Programs in science, technology, engineering, and math are boosting a new generation of female students—and countering some familiar barriers to success.

At ISEF 2019, Russian high school student Inna Larina peers through a viewing device she designed with teammate Nataliya Ivlieva. The wireless apparatus is equipped with sensors that map the distance to an obstacle, such as a sidewalk curb, allowing blind and visually impaired people to navigate unfamiliar terrain.

Sixteen-year-old Shriya Reddy can't remember a time when she wasn’t excited about science. At seven, she read biology books with her mother, who was studying for her medical board exams. By sixth grade, Reddy was competing in rigorous science fairs. The summer before ninth grade she began doing research in a bioengineering lab at Wayne State University in Detroit, Michigan, where she devised a noninvasive approach for rapidly diagnosing melanoma lesions. The project earned her a top prize at the prestigious International Science and Engineering Fair (ISEF) last May.

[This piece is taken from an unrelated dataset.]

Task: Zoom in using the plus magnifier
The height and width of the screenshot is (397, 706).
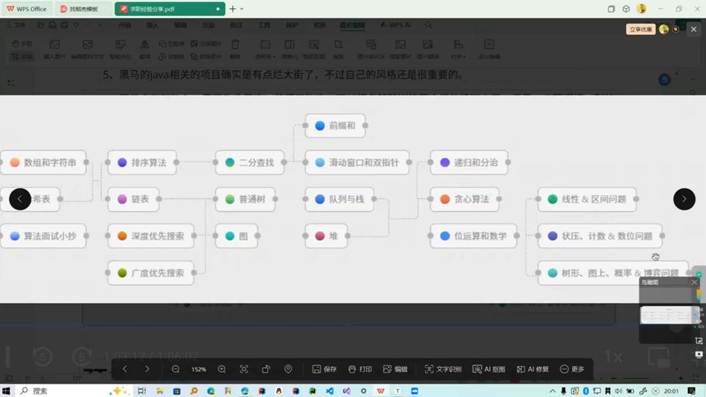Action: pyautogui.click(x=222, y=369)
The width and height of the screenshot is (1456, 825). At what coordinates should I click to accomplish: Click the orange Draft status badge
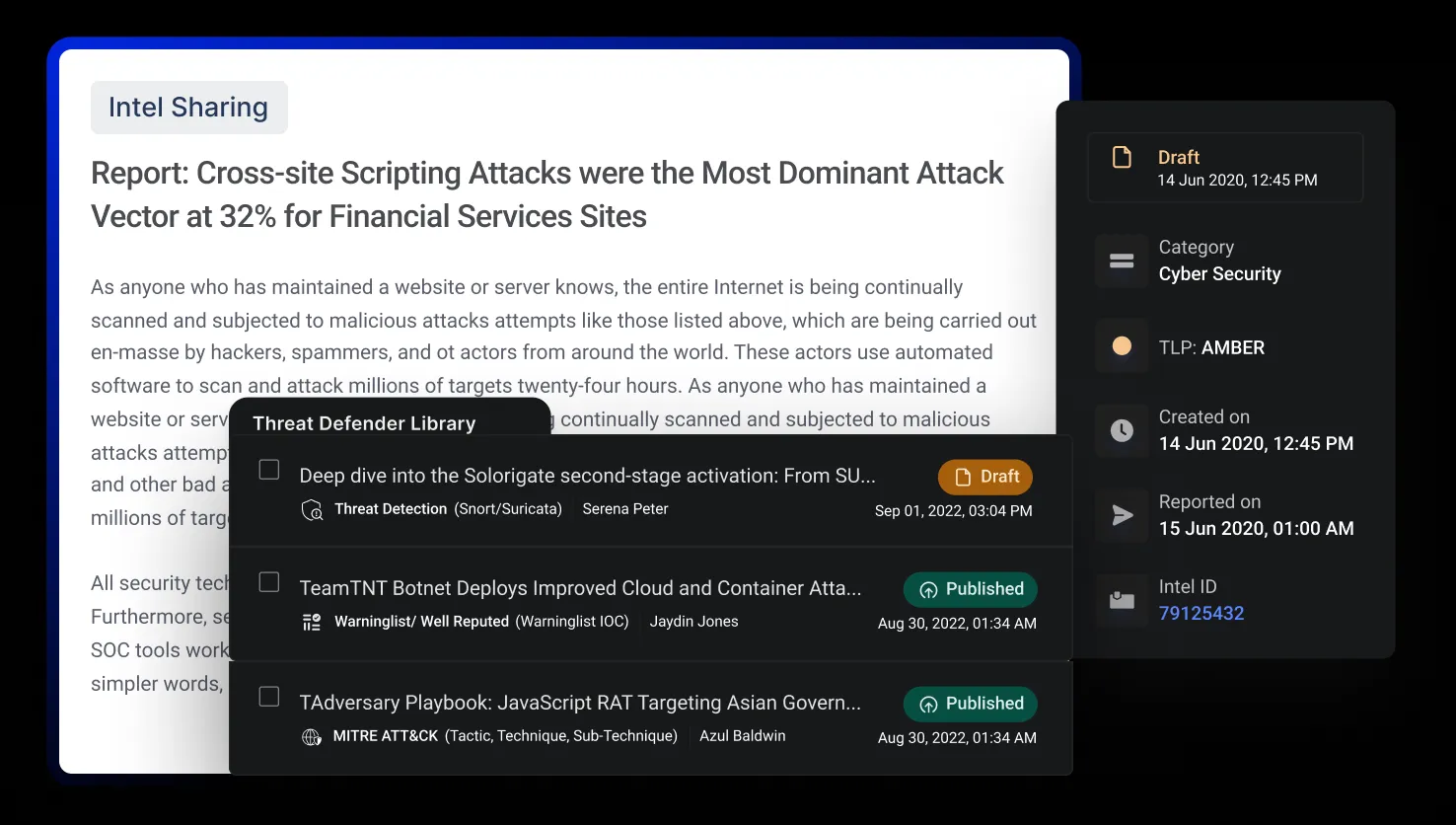985,477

“Science dwells on the how and why things happen,” Reddy says. “I really want to be a part of that.” Reddy’s determination coincides with a growing effort across the United States to boost the number of female students pursuing careers in science, technology, engineering, and mathematics (STEM). Universities and institutions, from NASA to the United States Naval Academy, are hosting STEM days for girls. Organizations such as the New York Academy of Sciences are pairing women in STEM careers with girls seeking advice and mentorship. ISEF, a program of the Washington, D.C.-based Society for Science & the Public, offers a forum for select high school students to compete at an international level. This year’s event had 1,842 finalists, evenly split by gender, and three of the top four awards went to young women, including Reddy. “Just being part of that experience blew my mind,” she says.

Mary Sue Coleman, a biochemist and president of the Association of American Universities, is optimistic about women’s future in science. When she was in ISEF as a high school student in 1959 and 1960, about 35 percent of the participants were girls. Gender balance matters, she says, because women bring fresh perspectives to tackling scientific conundrums. “People who have different life experiences ask different questions,” she says. Clear gaps remain. Young women at ISEF outnumbered males in microbiology and biochemistry this year, but they made up fewer than a third of the finalists in mathematics and engineering mechanics. More women are getting advanced STEM degrees, but men hold most professorships and leadership roles in STEM-based industries, the Association for Women in Science says.